Счастье Каса было серьезно омрачено, когда вскоре после юношеской Олимпиады меня поймали с травкой. Я был настолько глуп, что хранил ее у себя в комнате. Горничная, немка по имени Рут, нашла ее и принесла Касу. Когда я в тот день вернулся домой, марихуана была разложена на обеденном столе. Касу не терпелось ткнуть меня в нее носом. «Должно быть, это чертовски крутая штука, Майк, – сказал он. – Видимо, настолько замечательная, что вы готовы еще четыреста лет провести в рабстве из-за нее». У меня от одной мысли об этом по всему телу побежали мурашки. Кас знал, как привести меня в отчаяние. Я сразу же почувствовал себя дядюшкой Томом. Кас, как и я, ненавидел этот персонаж. Мне не оставалось ничего другого, кроме как подняться наверх и запереться в своей комнате.

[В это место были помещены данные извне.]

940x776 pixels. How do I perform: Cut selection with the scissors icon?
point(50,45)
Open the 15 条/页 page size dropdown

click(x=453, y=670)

Поселившись в Кэтскилле и живя словно белый среднего класса, время от времени я возвращался в Браунсвилл, к своим корням. Я в очередной раз отправился туда после того, как повторно победил на юношеской Олимпиаде. С собой я привез боксерский журнал с собственной фотографией на обложке. Когда я оказался дома, мать приготовила мне какой-то дрянной еды. Мы сидели в ее убогой квартирке – там было сыро и дерьмово пахло, – и ей опять пришлось слушать, что я величайший боксер, когда-либо рождавшийся на планете. Я жутко увлекся и, воспроизводя шаблонные фразочки Каса, говорил без остановки: «Перед тобой лучший боксер в мире, ма, никто не может меня побить. Я собираюсь стать чемпионом мира в тяжелом весе. Я выиграю Олимпиаду…» «Тебе надо быть скромнее, сынок», – лишь повторяла она в ответ. Мать по-прежнему не понимала меня.
Сегодня, сам будучи родителем и оглядываясь назад, я осознаю, что тогда попросту не замечал, как сильно мать любила меня. Однако на тот момент я не верил, что кто-то может заботиться обо мне. До меня это дошло только сейчас, когда я переживаю за собственных детей. И я считаю себя виноватым в том, что не ценил материнской любви. В то время мне было недоступно это чувство.